Task brief
Would you retype exactly the lines from the one containing "Task: Choose the MARKERS radio option" through the last line of the records below, and nothing else?

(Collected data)
= Beginning of Section =
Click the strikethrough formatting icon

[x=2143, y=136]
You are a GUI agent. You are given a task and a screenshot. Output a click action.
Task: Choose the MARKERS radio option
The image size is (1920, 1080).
= End of Section =
Result for this exercise
Task: Choose the MARKERS radio option
The image size is (1920, 1080).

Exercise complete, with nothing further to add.